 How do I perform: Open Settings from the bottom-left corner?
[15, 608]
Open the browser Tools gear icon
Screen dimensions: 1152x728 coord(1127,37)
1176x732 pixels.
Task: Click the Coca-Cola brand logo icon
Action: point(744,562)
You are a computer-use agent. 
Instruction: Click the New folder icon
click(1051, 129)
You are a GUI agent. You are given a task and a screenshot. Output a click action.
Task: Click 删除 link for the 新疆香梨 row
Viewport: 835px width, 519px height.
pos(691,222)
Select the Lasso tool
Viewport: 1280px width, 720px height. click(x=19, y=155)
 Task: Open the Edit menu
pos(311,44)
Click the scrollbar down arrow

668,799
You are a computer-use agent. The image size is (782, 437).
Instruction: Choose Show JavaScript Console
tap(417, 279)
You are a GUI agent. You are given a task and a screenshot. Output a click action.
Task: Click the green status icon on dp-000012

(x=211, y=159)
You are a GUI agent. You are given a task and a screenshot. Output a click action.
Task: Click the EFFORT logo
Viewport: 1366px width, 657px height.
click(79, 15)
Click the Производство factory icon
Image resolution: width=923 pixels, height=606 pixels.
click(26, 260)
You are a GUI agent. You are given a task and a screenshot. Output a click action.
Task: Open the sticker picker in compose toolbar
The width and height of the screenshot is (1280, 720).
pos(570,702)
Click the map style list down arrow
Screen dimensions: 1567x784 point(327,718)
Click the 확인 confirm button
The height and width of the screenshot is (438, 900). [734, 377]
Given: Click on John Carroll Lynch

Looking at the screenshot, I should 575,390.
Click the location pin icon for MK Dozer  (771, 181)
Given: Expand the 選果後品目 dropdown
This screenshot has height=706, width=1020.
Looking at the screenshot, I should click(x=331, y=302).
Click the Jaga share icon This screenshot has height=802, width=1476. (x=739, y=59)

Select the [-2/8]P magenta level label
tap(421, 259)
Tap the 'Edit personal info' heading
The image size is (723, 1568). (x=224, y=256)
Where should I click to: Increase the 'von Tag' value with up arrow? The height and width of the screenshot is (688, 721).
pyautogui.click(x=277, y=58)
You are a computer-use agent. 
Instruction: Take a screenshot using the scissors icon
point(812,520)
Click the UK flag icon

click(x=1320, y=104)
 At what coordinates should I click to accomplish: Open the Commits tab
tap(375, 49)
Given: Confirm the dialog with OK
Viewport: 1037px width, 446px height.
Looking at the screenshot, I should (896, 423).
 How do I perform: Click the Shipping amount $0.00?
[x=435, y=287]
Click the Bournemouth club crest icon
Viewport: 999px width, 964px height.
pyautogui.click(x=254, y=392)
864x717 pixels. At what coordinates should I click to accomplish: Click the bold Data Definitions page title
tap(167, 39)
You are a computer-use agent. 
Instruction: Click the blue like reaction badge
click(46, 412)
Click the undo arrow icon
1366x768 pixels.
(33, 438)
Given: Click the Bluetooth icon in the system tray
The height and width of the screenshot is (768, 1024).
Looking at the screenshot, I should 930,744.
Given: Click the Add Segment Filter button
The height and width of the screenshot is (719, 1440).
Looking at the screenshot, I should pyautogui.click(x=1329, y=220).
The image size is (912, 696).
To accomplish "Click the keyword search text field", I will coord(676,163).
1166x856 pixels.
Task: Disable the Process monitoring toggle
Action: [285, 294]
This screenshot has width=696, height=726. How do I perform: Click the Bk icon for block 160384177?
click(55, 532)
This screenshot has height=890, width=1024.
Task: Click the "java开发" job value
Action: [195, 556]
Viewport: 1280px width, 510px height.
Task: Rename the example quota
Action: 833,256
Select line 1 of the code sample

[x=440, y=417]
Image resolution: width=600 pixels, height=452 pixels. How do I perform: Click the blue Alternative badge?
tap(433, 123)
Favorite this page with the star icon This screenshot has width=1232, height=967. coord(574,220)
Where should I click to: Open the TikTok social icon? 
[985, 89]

**Your objective**
Print out the whole of the material above exactly.

**Solution to this exercise**
 How do I perform: Open Settings from the bottom-left corner?
[15, 608]
Open the browser Tools gear icon
Screen dimensions: 1152x728 coord(1127,37)
1176x732 pixels.
Task: Click the Coca-Cola brand logo icon
Action: point(744,562)
You are a computer-use agent. 
Instruction: Click the New folder icon
click(1051, 129)
You are a GUI agent. You are given a task and a screenshot. Output a click action.
Task: Click 删除 link for the 新疆香梨 row
Viewport: 835px width, 519px height.
pos(691,222)
Select the Lasso tool
Viewport: 1280px width, 720px height. click(x=19, y=155)
 Task: Open the Edit menu
pos(311,44)
Click the scrollbar down arrow

668,799
You are a computer-use agent. The image size is (782, 437).
Instruction: Choose Show JavaScript Console
tap(417, 279)
You are a GUI agent. You are given a task and a screenshot. Output a click action.
Task: Click the green status icon on dp-000012

(x=211, y=159)
You are a GUI agent. You are given a task and a screenshot. Output a click action.
Task: Click the EFFORT logo
Viewport: 1366px width, 657px height.
click(79, 15)
Click the Производство factory icon
Image resolution: width=923 pixels, height=606 pixels.
click(26, 260)
You are a GUI agent. You are given a task and a screenshot. Output a click action.
Task: Open the sticker picker in compose toolbar
The width and height of the screenshot is (1280, 720).
pos(570,702)
Click the map style list down arrow
Screen dimensions: 1567x784 point(327,718)
Click the 확인 confirm button
The height and width of the screenshot is (438, 900). [734, 377]
Given: Click on John Carroll Lynch

Looking at the screenshot, I should 575,390.
Click the location pin icon for MK Dozer  (771, 181)
Given: Expand the 選果後品目 dropdown
This screenshot has height=706, width=1020.
Looking at the screenshot, I should click(x=331, y=302).
Click the Jaga share icon This screenshot has height=802, width=1476. (x=739, y=59)

Select the [-2/8]P magenta level label
tap(421, 259)
Tap the 'Edit personal info' heading
The image size is (723, 1568). (x=224, y=256)
Where should I click to: Increase the 'von Tag' value with up arrow? The height and width of the screenshot is (688, 721).
pyautogui.click(x=277, y=58)
You are a computer-use agent. 
Instruction: Take a screenshot using the scissors icon
point(812,520)
Click the UK flag icon

click(x=1320, y=104)
 At what coordinates should I click to accomplish: Open the Commits tab
tap(375, 49)
Given: Confirm the dialog with OK
Viewport: 1037px width, 446px height.
Looking at the screenshot, I should (896, 423).
 How do I perform: Click the Shipping amount $0.00?
[x=435, y=287]
Click the Bournemouth club crest icon
Viewport: 999px width, 964px height.
pyautogui.click(x=254, y=392)
864x717 pixels. At what coordinates should I click to accomplish: Click the bold Data Definitions page title
tap(167, 39)
You are a computer-use agent. 
Instruction: Click the blue like reaction badge
click(46, 412)
Click the undo arrow icon
1366x768 pixels.
(33, 438)
Given: Click the Bluetooth icon in the system tray
The height and width of the screenshot is (768, 1024).
Looking at the screenshot, I should 930,744.
Given: Click the Add Segment Filter button
The height and width of the screenshot is (719, 1440).
Looking at the screenshot, I should pyautogui.click(x=1329, y=220).
The image size is (912, 696).
To accomplish "Click the keyword search text field", I will coord(676,163).
1166x856 pixels.
Task: Disable the Process monitoring toggle
Action: [285, 294]
This screenshot has width=696, height=726. How do I perform: Click the Bk icon for block 160384177?
click(55, 532)
This screenshot has height=890, width=1024.
Task: Click the "java开发" job value
Action: [195, 556]
Viewport: 1280px width, 510px height.
Task: Rename the example quota
Action: 833,256
Select line 1 of the code sample

[x=440, y=417]
Image resolution: width=600 pixels, height=452 pixels. How do I perform: Click the blue Alternative badge?
tap(433, 123)
Favorite this page with the star icon This screenshot has width=1232, height=967. coord(574,220)
Where should I click to: Open the TikTok social icon? 
[985, 89]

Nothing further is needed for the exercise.